The Smell of Molten Projects in the Morning

Ed Nisley's Blog: Shop notes, electronics, firmware, machinery, 3D printing, laser cuttery, and curiosities. Contents: 100% human thinking, 0% AI slop.

Author: Ed

  • How to Plumb a Hot-water Heating System

    My buddy Eks just replaced his host-water furnce with a high-efficiency unit.

    Can you tell that Eks is an engineer?

    The plumber used one of those fancy pipe-compression tools that mashes the mating parts together with an O-ring for sealing. Faster and safer than sweating the joints together, but I want to fast-forward two or three decades to check out the durability.

    As he put it, “You may be able to get a better furnace installation, but you probably can’t pay any more for it…”

  • My Eyeglass Sizes: A Summary

    Having decided to try getting sunglasses from one of those “our lab is in Hong Kong” places, the question arises: what lens & frame size do I need?

    Rummaging through the heap produces this assortment:

    Frame label Lens size Frame width Earpiece Commentary
    53-19 53×40 141 145 Current glasses
    55-16 55×45 142 140 Current sunglasses
    54-16 54×45 133 135 Old sunglasses
    56-16 56×45 137 133 Wire rims, aviators
    52-19 52×39 140 140 Clear, previous daily
    56-16 58×50 135 130 Aviators, too big

    The obvious conclusion is that any lens in the low 50s x 40-ish range will suffice. Pity that the LPS (low-price supplier) doesn’t have anything non-aviator-ish or un-dorky (even by my slack standards) in the 40-ish range, but maybe it’ll work out OK.

    Some general observations.

    I used to wear relatively large aviator-style lenses, as I worked on little parts that occasionally went sproing. Not enough energy to merit safety glasses, but annoying enough to want good eye coverage. These days, alas, I tend to wear a headband magnifier.

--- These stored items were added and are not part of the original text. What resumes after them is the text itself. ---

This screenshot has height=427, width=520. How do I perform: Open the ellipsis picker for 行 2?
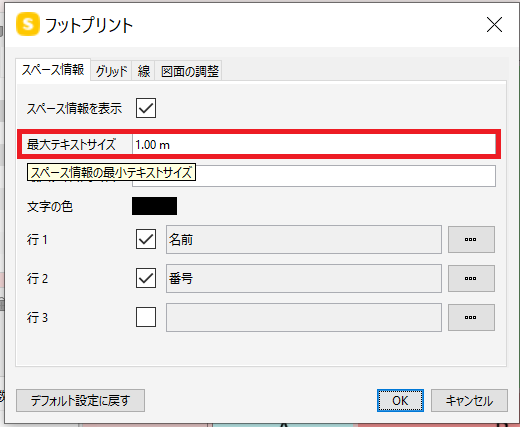tap(471, 278)
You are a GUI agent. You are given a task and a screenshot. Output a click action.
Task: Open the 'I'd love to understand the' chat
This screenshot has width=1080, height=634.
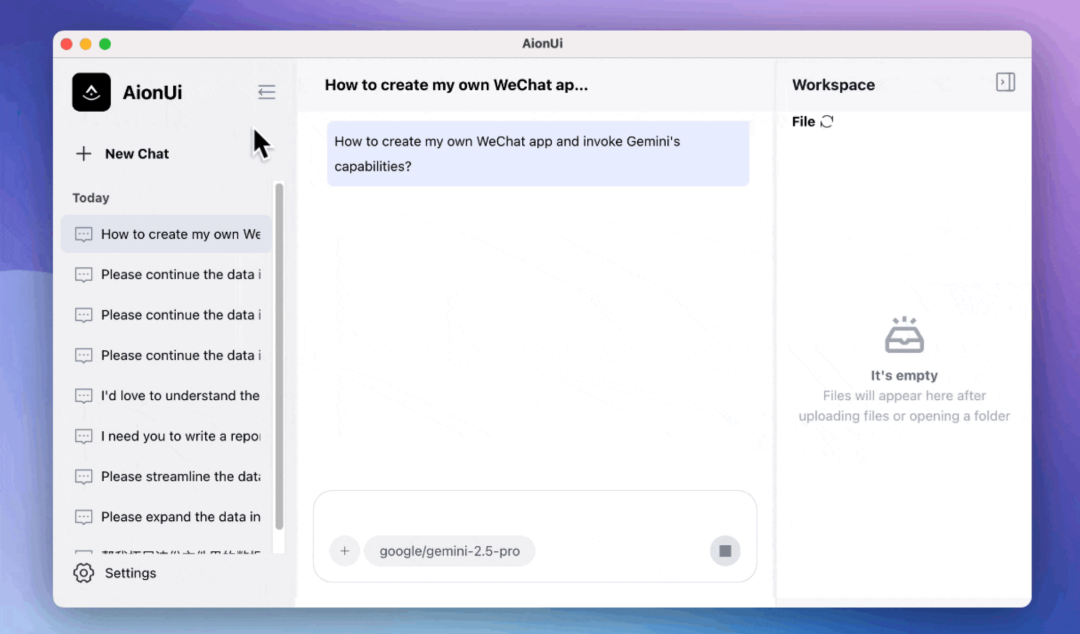180,396
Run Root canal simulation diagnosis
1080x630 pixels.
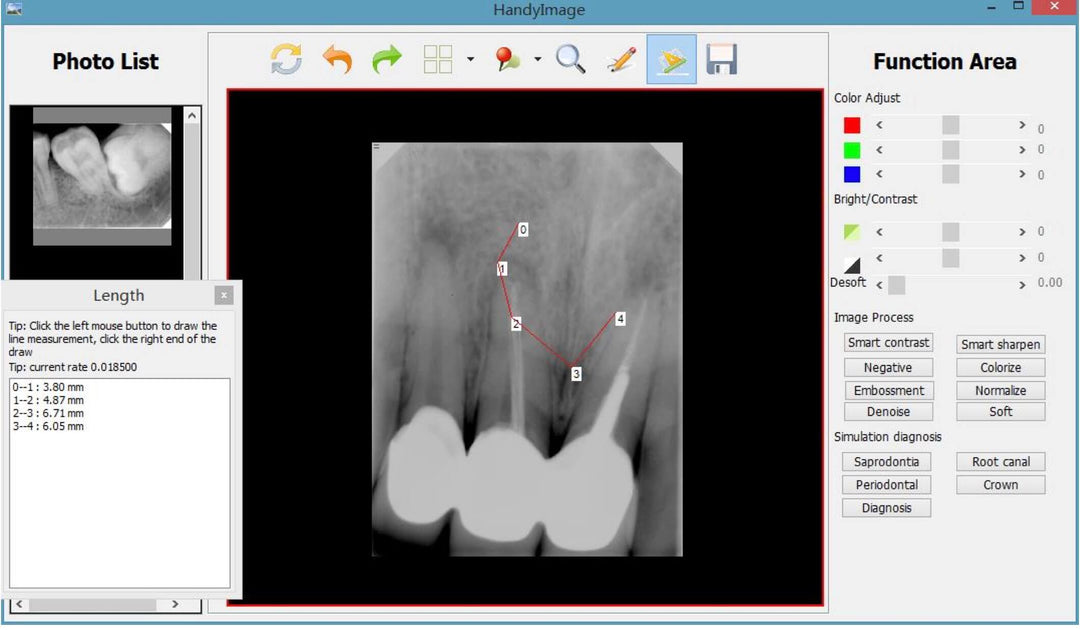click(x=1000, y=462)
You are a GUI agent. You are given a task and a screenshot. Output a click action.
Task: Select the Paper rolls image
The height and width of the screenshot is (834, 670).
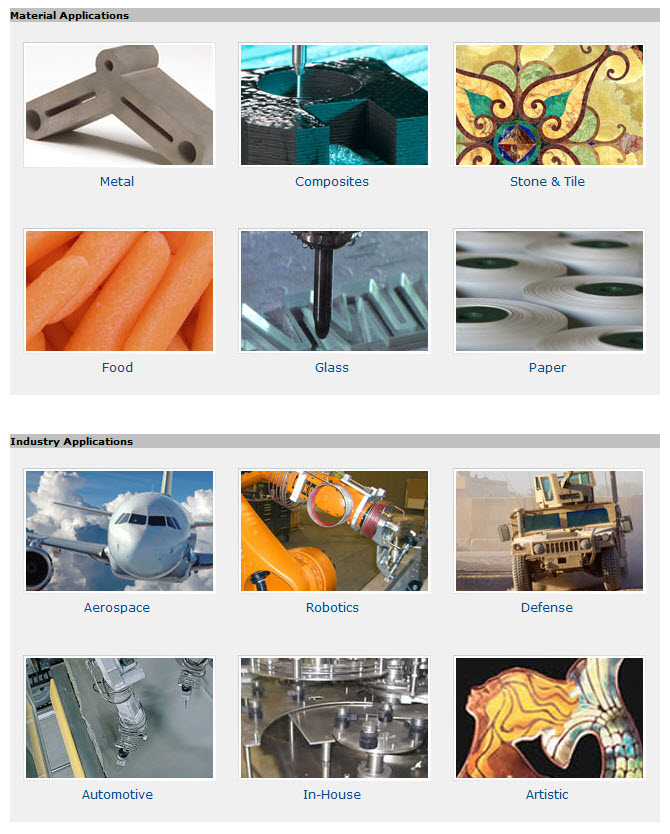tap(549, 291)
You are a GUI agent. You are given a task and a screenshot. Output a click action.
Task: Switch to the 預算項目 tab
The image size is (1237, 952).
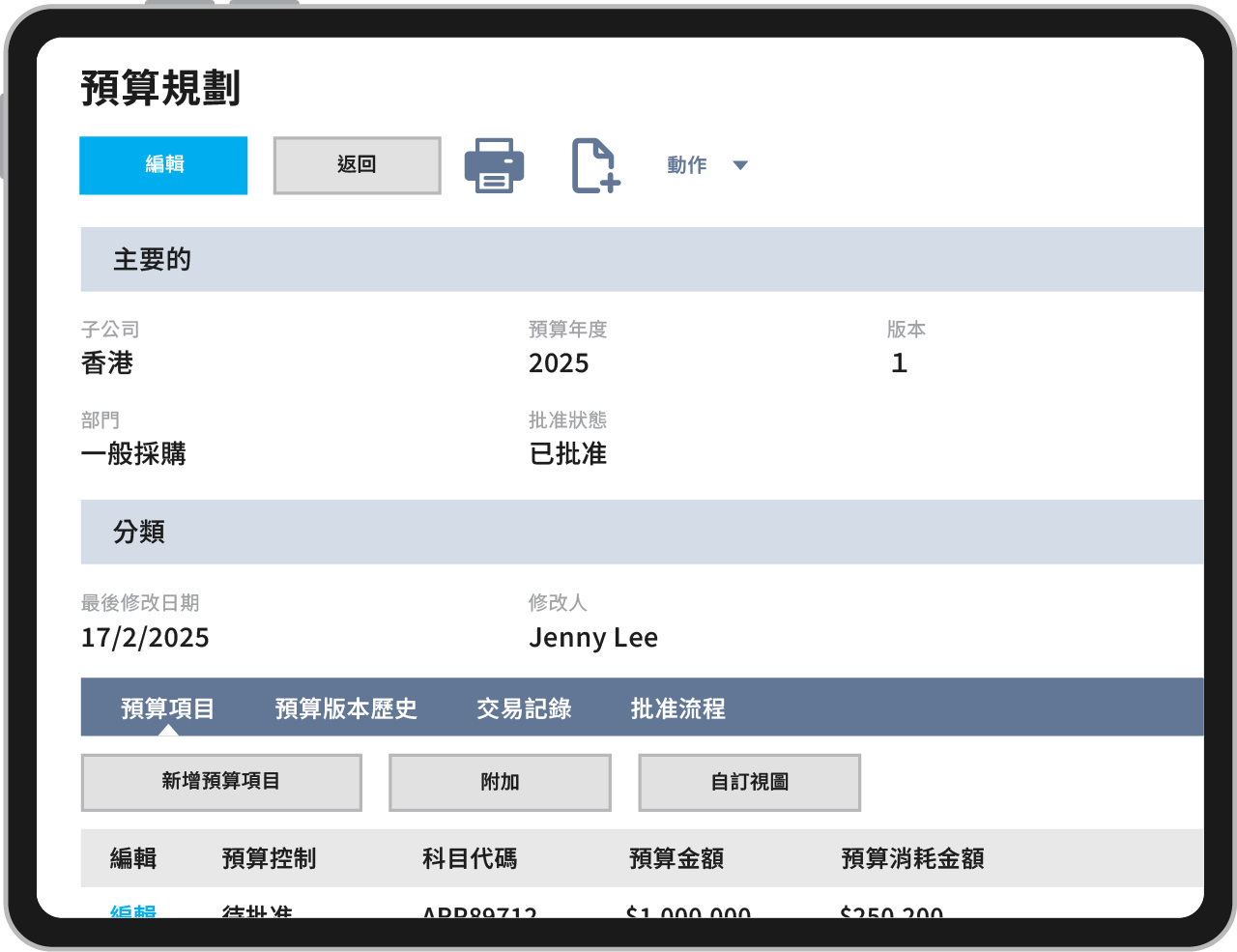(168, 708)
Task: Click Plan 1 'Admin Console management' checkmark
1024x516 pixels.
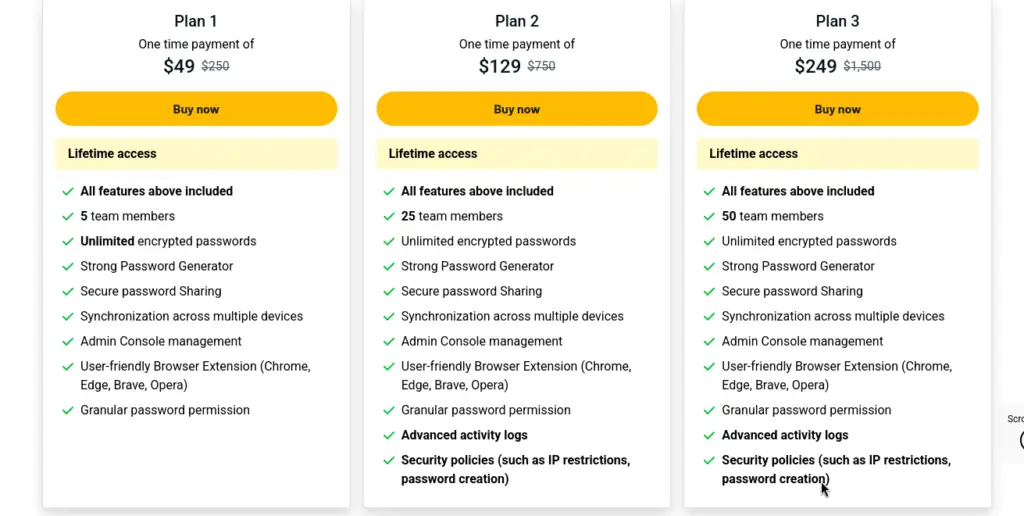Action: tap(68, 342)
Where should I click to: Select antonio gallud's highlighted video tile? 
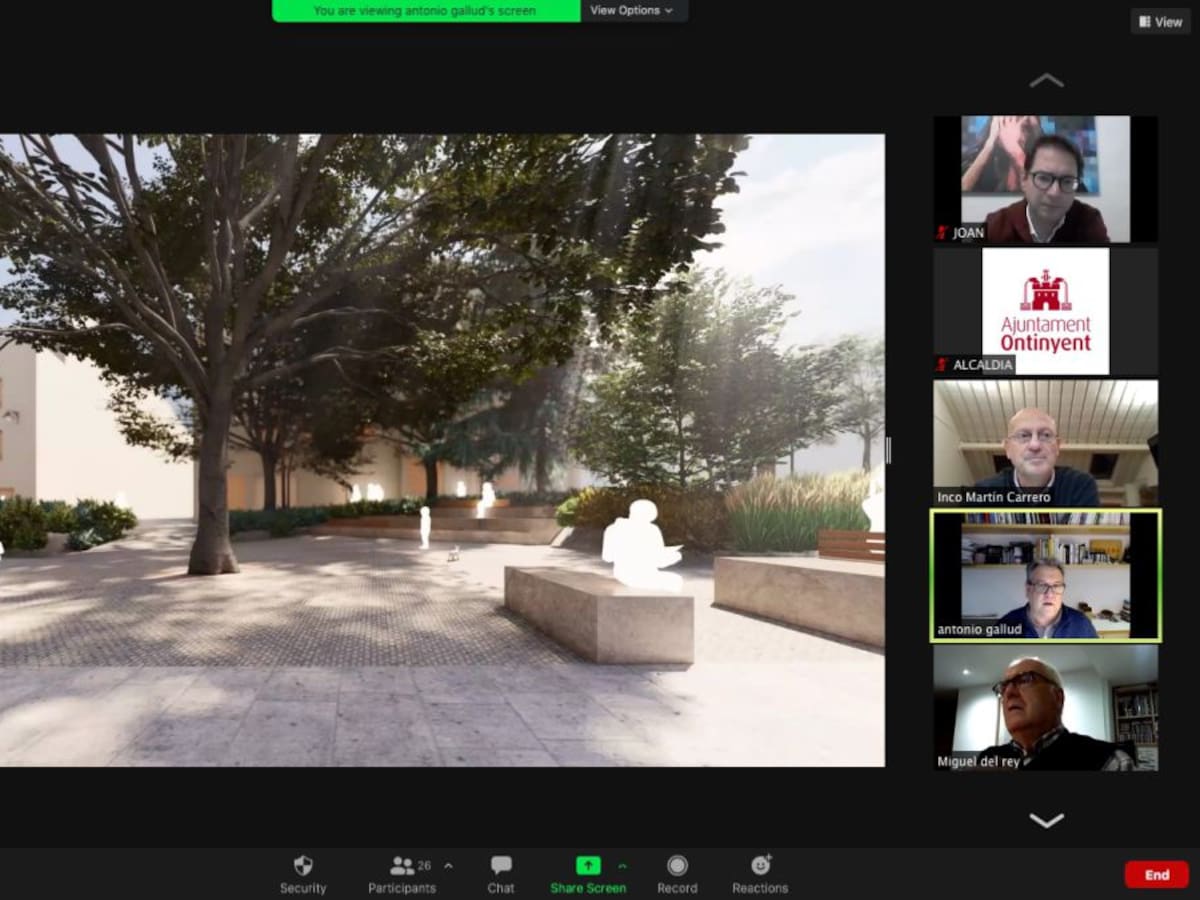1045,575
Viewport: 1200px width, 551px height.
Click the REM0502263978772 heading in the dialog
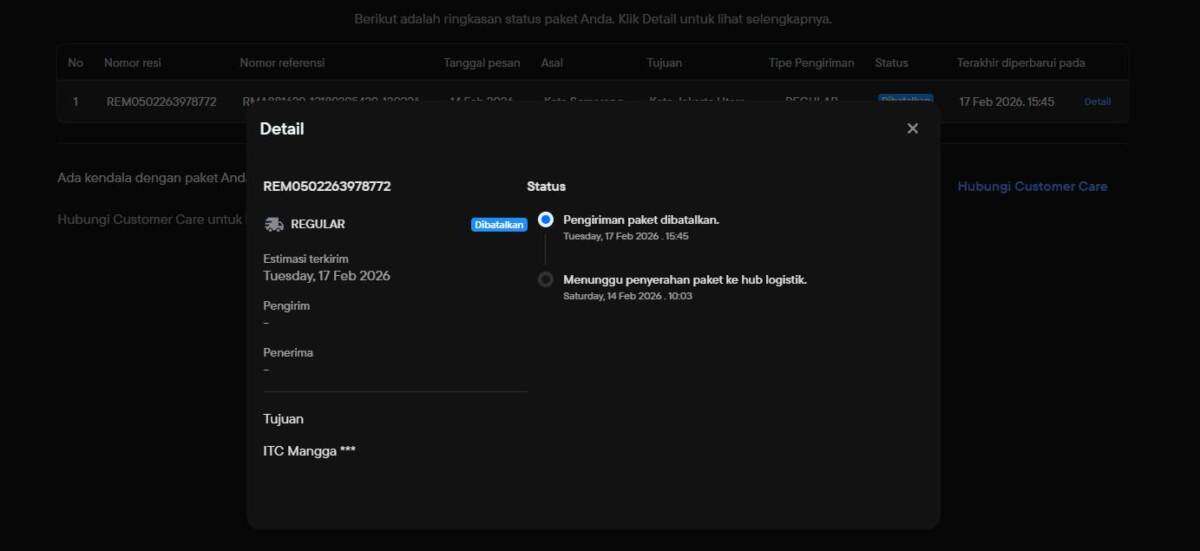(x=327, y=186)
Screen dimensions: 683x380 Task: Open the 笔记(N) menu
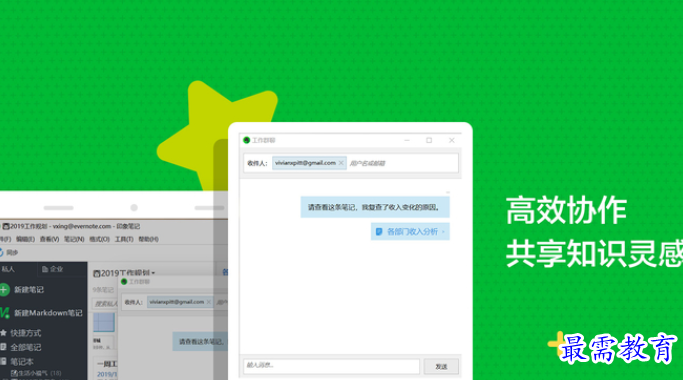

    Progressive bifocals require a relatively tall (and, it seems, currently unstylish) lens. Aviators solve that problem, but really are too large for my face. No matter that I wore them for years.

    Anti-reflection coating is wonderful. Pity that the LPS can’t put it on tinted lenses; I’ll see how that works out.

    I wear one pair of glasses all day, every day, and take fanatic care of them; we have an ultrasonic cleaner pretty much dedicated to eyewear. By and large, my lenses last forever. The frames, as you’ve seen there, tend to fail first.

    [Update: It turns out 53×35 lenses really aren’t tall enough for gray 20% transmission sunglasses: the progressive transition is a bit cramped and there’s too much daylight around the top & bottom. I think they’ll be OK for biking, as I wear hideous goggles to keep the dust out of my eyes. A pupillary distance of 62 seems OK. About $63 delivered.]

  • Infra-red Photography: Roosting Turkeys

    The turkeys were discussing their activities yesterday evening while getting ready for bed in the trees out back. This isn’t unusual, but they seemed rather louder than usual.

    We walked out the driveway, me with the Sony DSC-F717 in IR Night Shot mode, and eavesdropped for a while. The two early birds in the trees may have been air bosses for the rest of the flock, as nobody else arrived while we were there.

    So I didn’t get any pictures, but it reminded me of some I took a few years ago when a hen with a gaggle of chicks roosted in a maple directly in front of the house.

    Three peeps are easy to see, but she had at least two others snuggled up on her left side!

  • Shutdown Problems with Xubuntu 8.10 on a Dell 531s

    As described there, I set up a cron job to back up our low-budget file server to an external USB drive and turn it off for the night.

    After a while, it became painfully obvious that

    shutdown -P now

    was, at best, intermittently successful at turning off the power. The shutdown sequence would sometimes hang near the end, with a blank screen, after unmounting all the drives (so there are no logs), with the power on. Keyboard & mouse were dead, tapping the power button produced a display about acpid being unhappy, but nothing I could follow up.

    Oddly, that same command issued from a terminal window would work perfectly for as long as I was willing to restart the machine.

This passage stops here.